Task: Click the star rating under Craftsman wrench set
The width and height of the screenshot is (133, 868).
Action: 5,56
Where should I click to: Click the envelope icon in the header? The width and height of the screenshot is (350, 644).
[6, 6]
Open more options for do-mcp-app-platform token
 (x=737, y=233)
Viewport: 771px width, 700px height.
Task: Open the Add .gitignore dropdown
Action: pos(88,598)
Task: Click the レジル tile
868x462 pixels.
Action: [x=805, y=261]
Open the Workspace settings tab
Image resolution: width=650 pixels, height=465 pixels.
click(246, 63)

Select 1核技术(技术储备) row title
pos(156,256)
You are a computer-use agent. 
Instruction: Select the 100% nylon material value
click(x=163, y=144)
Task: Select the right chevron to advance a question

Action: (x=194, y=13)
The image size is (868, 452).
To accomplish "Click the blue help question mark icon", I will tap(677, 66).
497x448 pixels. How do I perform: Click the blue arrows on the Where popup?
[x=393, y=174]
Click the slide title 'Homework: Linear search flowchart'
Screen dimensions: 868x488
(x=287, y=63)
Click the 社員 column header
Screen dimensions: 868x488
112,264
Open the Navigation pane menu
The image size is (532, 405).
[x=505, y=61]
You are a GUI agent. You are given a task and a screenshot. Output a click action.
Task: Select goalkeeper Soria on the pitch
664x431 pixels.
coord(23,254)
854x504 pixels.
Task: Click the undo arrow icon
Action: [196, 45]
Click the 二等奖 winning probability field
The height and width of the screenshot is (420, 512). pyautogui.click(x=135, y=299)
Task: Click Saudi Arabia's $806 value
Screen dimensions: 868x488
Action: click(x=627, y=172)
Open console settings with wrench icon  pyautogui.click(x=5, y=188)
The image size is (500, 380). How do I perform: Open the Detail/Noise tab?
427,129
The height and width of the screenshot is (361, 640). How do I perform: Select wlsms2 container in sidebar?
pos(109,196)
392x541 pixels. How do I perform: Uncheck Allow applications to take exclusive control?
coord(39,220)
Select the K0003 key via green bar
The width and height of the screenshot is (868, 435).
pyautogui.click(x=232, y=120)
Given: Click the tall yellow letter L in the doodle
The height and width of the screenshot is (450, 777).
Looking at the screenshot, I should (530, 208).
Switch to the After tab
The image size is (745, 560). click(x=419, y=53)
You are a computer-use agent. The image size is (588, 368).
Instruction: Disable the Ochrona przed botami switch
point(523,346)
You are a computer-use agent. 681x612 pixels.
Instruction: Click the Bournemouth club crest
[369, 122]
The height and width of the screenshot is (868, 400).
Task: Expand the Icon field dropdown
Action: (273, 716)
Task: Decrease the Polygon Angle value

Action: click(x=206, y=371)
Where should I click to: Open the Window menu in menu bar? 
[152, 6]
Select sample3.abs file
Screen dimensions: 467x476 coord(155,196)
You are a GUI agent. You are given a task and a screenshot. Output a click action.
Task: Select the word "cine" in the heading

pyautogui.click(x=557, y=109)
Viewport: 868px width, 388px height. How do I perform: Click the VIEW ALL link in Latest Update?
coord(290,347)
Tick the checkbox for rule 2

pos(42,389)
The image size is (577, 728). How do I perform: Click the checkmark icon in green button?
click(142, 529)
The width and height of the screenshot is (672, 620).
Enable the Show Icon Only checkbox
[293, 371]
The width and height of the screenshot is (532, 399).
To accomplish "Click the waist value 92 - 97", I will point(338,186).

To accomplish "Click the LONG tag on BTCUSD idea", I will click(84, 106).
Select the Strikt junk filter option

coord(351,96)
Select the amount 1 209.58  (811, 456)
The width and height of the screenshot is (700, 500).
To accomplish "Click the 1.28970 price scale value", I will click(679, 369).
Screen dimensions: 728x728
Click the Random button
──────────
Transcribe the listing above in full, word for word.

Task: Click the star rating under Craftsman wrench set
The width and height of the screenshot is (133, 868).
Action: 5,56
Where should I click to: Click the envelope icon in the header? The width and height of the screenshot is (350, 644).
[6, 6]
Open more options for do-mcp-app-platform token
 (x=737, y=233)
Viewport: 771px width, 700px height.
Task: Open the Add .gitignore dropdown
Action: pos(88,598)
Task: Click the レジル tile
868x462 pixels.
Action: [x=805, y=261]
Open the Workspace settings tab
Image resolution: width=650 pixels, height=465 pixels.
click(246, 63)

Select 1核技术(技术储备) row title
pos(156,256)
You are a computer-use agent. 
Instruction: Select the 100% nylon material value
click(x=163, y=144)
Task: Select the right chevron to advance a question

Action: (x=194, y=13)
The image size is (868, 452).
To accomplish "Click the blue help question mark icon", I will tap(677, 66).
497x448 pixels. How do I perform: Click the blue arrows on the Where popup?
[x=393, y=174]
Click the slide title 'Homework: Linear search flowchart'
Screen dimensions: 868x488
(x=287, y=63)
Click the 社員 column header
Screen dimensions: 868x488
112,264
Open the Navigation pane menu
The image size is (532, 405).
[x=505, y=61]
You are a GUI agent. You are given a task and a screenshot. Output a click action.
Task: Select goalkeeper Soria on the pitch
664x431 pixels.
coord(23,254)
854x504 pixels.
Task: Click the undo arrow icon
Action: [196, 45]
Click the 二等奖 winning probability field
The height and width of the screenshot is (420, 512). pyautogui.click(x=135, y=299)
Task: Click Saudi Arabia's $806 value
Screen dimensions: 868x488
Action: click(x=627, y=172)
Open console settings with wrench icon  pyautogui.click(x=5, y=188)
The image size is (500, 380). How do I perform: Open the Detail/Noise tab?
427,129
The height and width of the screenshot is (361, 640). How do I perform: Select wlsms2 container in sidebar?
pos(109,196)
392x541 pixels. How do I perform: Uncheck Allow applications to take exclusive control?
coord(39,220)
Select the K0003 key via green bar
The width and height of the screenshot is (868, 435).
pyautogui.click(x=232, y=120)
Given: Click the tall yellow letter L in the doodle
The height and width of the screenshot is (450, 777).
Looking at the screenshot, I should (530, 208).
Switch to the After tab
The image size is (745, 560). click(x=419, y=53)
You are a computer-use agent. The image size is (588, 368).
Instruction: Disable the Ochrona przed botami switch
point(523,346)
You are a computer-use agent. 681x612 pixels.
Instruction: Click the Bournemouth club crest
[369, 122]
The height and width of the screenshot is (868, 400).
Task: Expand the Icon field dropdown
Action: (273, 716)
Task: Decrease the Polygon Angle value

Action: click(x=206, y=371)
Where should I click to: Open the Window menu in menu bar? 
[152, 6]
Select sample3.abs file
Screen dimensions: 467x476 coord(155,196)
You are a GUI agent. You are given a task and a screenshot. Output a click action.
Task: Select the word "cine" in the heading

pyautogui.click(x=557, y=109)
Viewport: 868px width, 388px height. How do I perform: Click the VIEW ALL link in Latest Update?
coord(290,347)
Tick the checkbox for rule 2

pos(42,389)
The image size is (577, 728). How do I perform: Click the checkmark icon in green button?
click(142, 529)
The width and height of the screenshot is (672, 620).
Enable the Show Icon Only checkbox
[293, 371]
The width and height of the screenshot is (532, 399).
To accomplish "Click the waist value 92 - 97", I will point(338,186).

To accomplish "Click the LONG tag on BTCUSD idea", I will click(84, 106).
Select the Strikt junk filter option

coord(351,96)
Select the amount 1 209.58  (811, 456)
The width and height of the screenshot is (700, 500).
To accomplish "Click the 1.28970 price scale value", I will click(679, 369).
Screen dimensions: 728x728
Click the Random button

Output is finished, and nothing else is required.